== Descrição do problema ==
Reescreva na íntegra as linhas, da que contém "You are a computer-use" até a que contém "(x=1130, y=89)", ambas incluídas. Multiplique por 1,55 as coordenadas das respostas, arredonde para inteiros com as metades para cima e não inclua as imagens.

-------- Entradas brutas --------

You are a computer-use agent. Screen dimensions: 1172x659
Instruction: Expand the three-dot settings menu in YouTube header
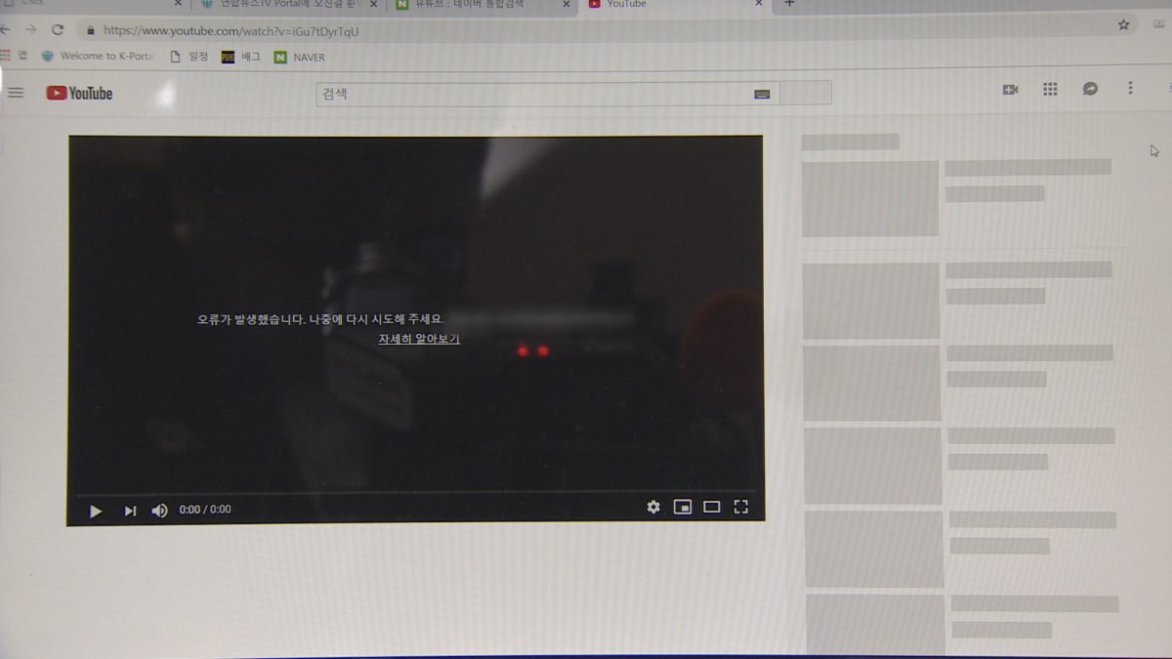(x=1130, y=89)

--------
-------- Entradas brutas --------

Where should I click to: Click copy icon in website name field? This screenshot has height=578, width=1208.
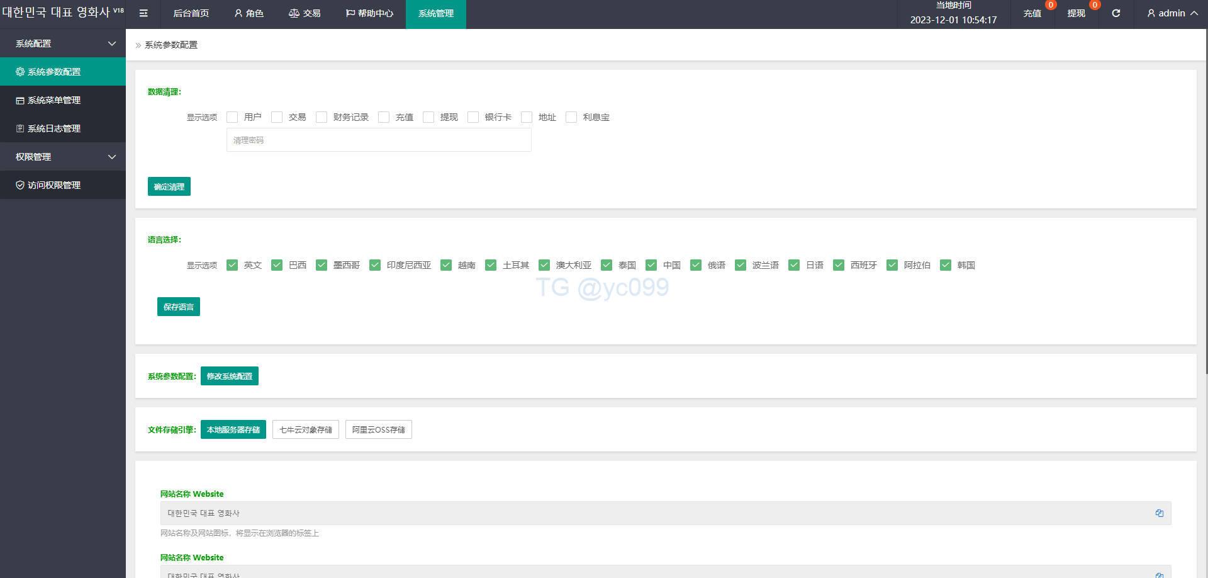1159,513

--------
-------- Entradas brutas --------

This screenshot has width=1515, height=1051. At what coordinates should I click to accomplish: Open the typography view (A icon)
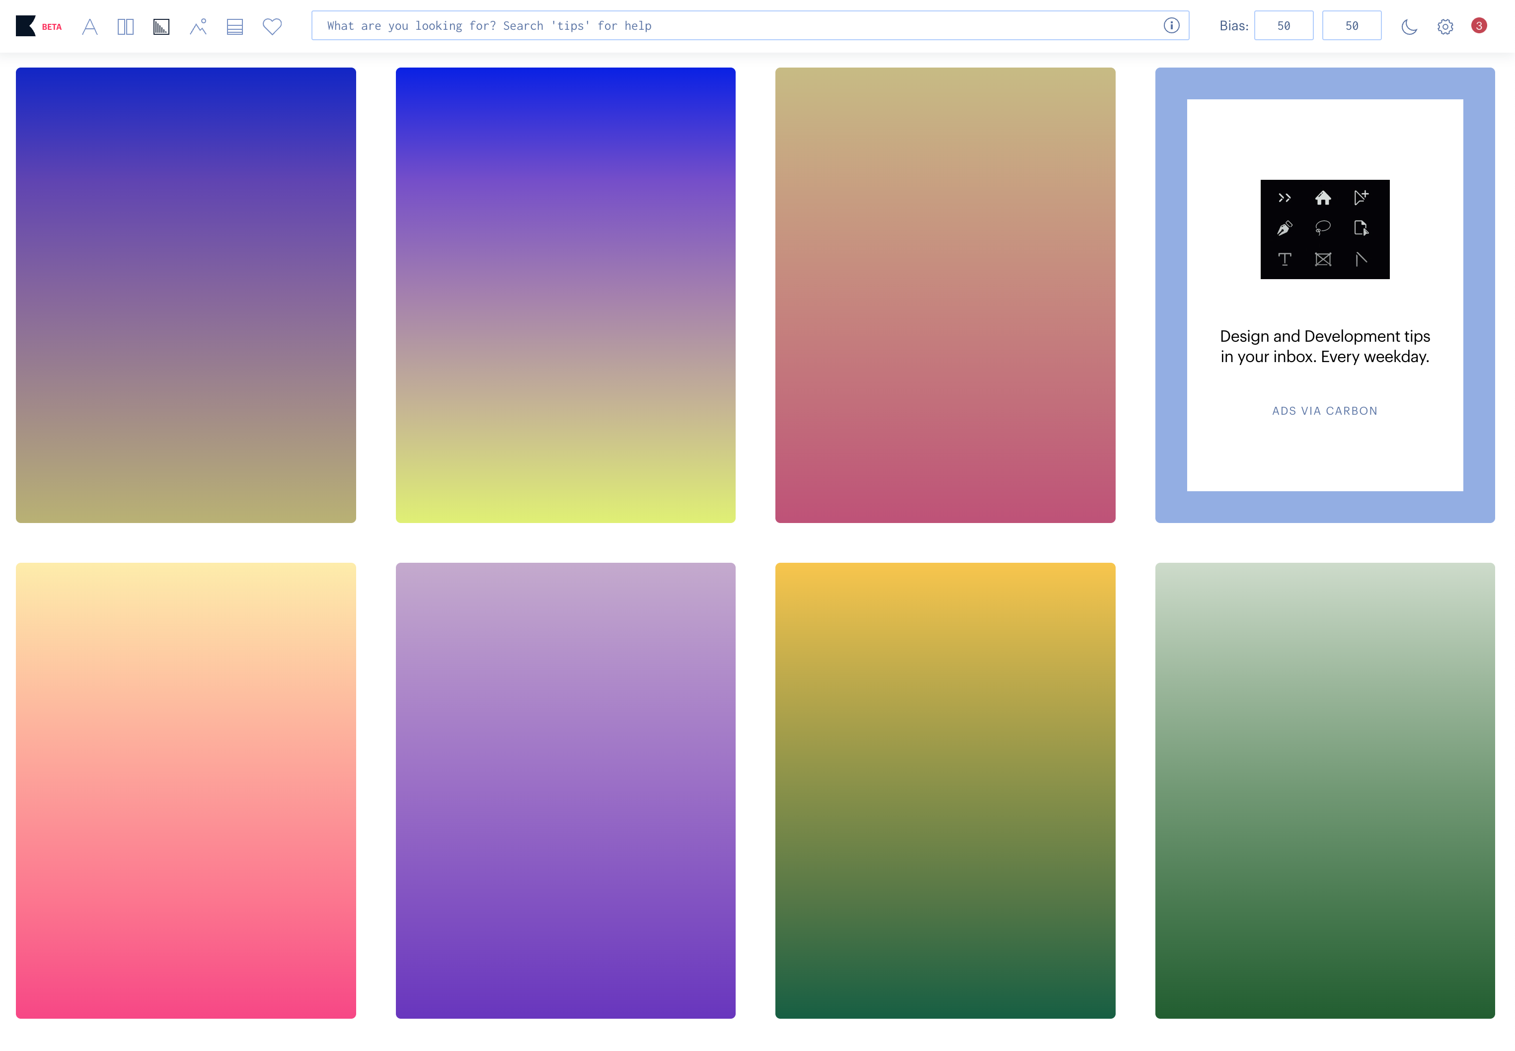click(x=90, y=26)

--------

== Resultado correto ==
You are a computer-use agent. Screen dimensions: 1172x659
Instruction: Expand the three-dot settings menu in YouTube header
(x=1752, y=138)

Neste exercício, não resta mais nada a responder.